The billionaire entrepreneur suggested that technology firms must increasingly rely on “synthetic” data—content generated by AI models themselves—to train and refine future systems. This practice is already being adopted by leading AI developers as they grapple with the limitations of available data.
“The cumulative sum of human knowledge has been exhausted in AI training. That happened basically last year,” said Musk during a livestreamed interview on X, his social media platform. Musk, who founded the AI company xAI in 2023, explained that synthetic data could play a key role in addressing this challenge.
AI models, such as OpenAI’s GPT-4o, are typically trained on vast datasets sourced from the internet. These models learn to identify patterns within the data, enabling them to perform tasks like predicting text or generating coherent responses. However, Musk argued that with finite human-created content available, future training would depend on AI systems generating their own material.
“The only way to supplement that is with synthetic data,” Musk said, describing a process where AI models “write an essay or come up with a thesis, grade themselves, and go through this process of self-learning.”
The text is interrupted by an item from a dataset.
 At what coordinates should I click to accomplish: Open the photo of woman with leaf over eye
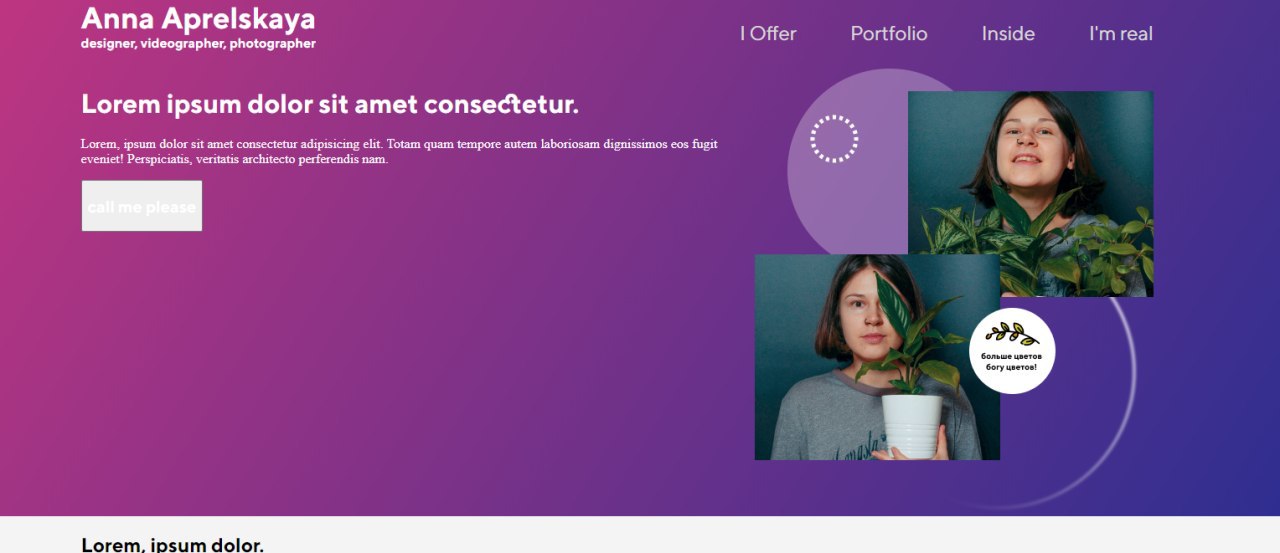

Major AI firms like Meta and Microsoft are already incorporating synthetic data into their models, such as Meta’s Llama and Microsoft’s Phi-4. Google and OpenAI have also explored this approach. However, Musk warned that synthetic data presents risks, particularly AI “hallucinations,” where models produce inaccurate or nonsensical results.
“How do you know if it hallucinated the answer or if it’s a real answer?” Musk said, highlighting the challenge of ensuring synthetic content maintains accuracy.
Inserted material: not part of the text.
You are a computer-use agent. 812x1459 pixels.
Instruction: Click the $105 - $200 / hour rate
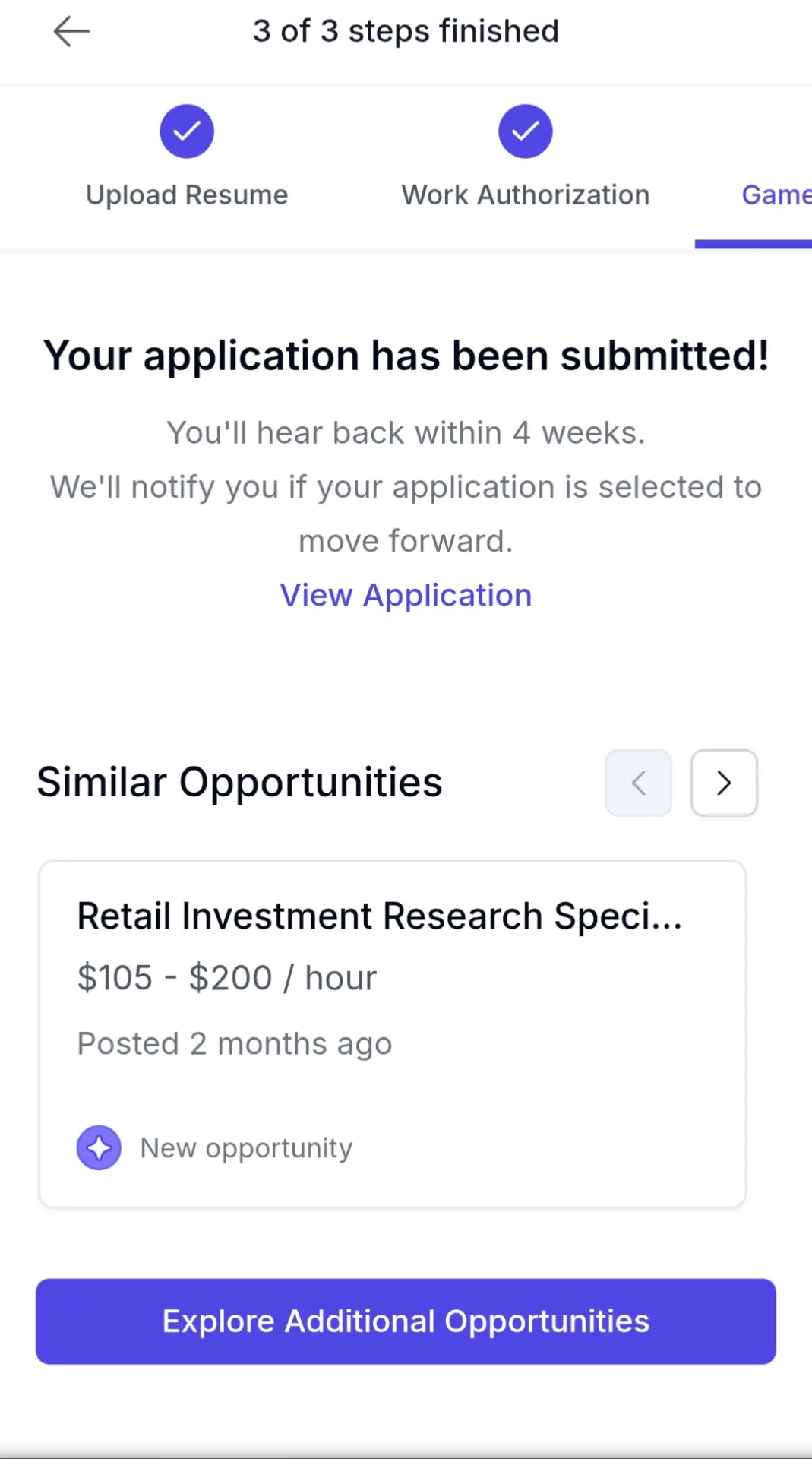(x=227, y=978)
Experts have echoed Musk’s concerns. Andrew Duncan, director of foundational AI at the UK’s Alan Turing Institute, noted that over-reliance on synthetic data could lead to “model collapse,” where the quality of AI outputs deteriorates. “When you start to feed a model synthetic stuff, you get diminishing returns,” he said, warning of potential biases and reduced creativity in outputs.
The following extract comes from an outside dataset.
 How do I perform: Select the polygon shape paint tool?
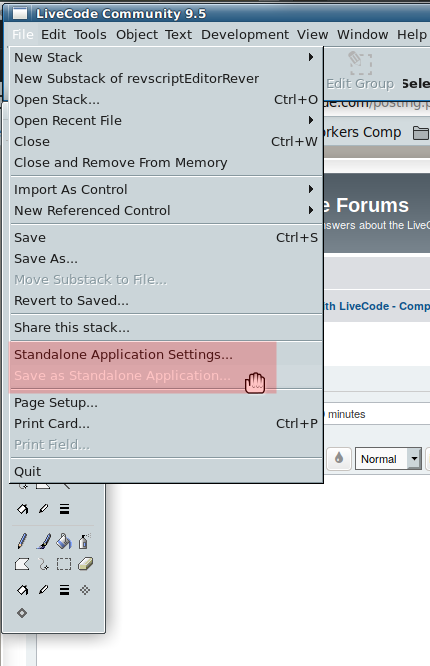pyautogui.click(x=22, y=564)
Duncan also raised concerns about the proliferation of AI-generated content online, which could inadvertently be reabsorbed into training datasets, compounding the issue.
The debate over high-quality data has become a legal flashpoint in the AI industry. OpenAI admitted last year that models like ChatGPT rely on copyrighted material for training, prompting demands from publishers and creatives for compensation. As AI continues to expand, control over data sources is poised to remain a critical issue.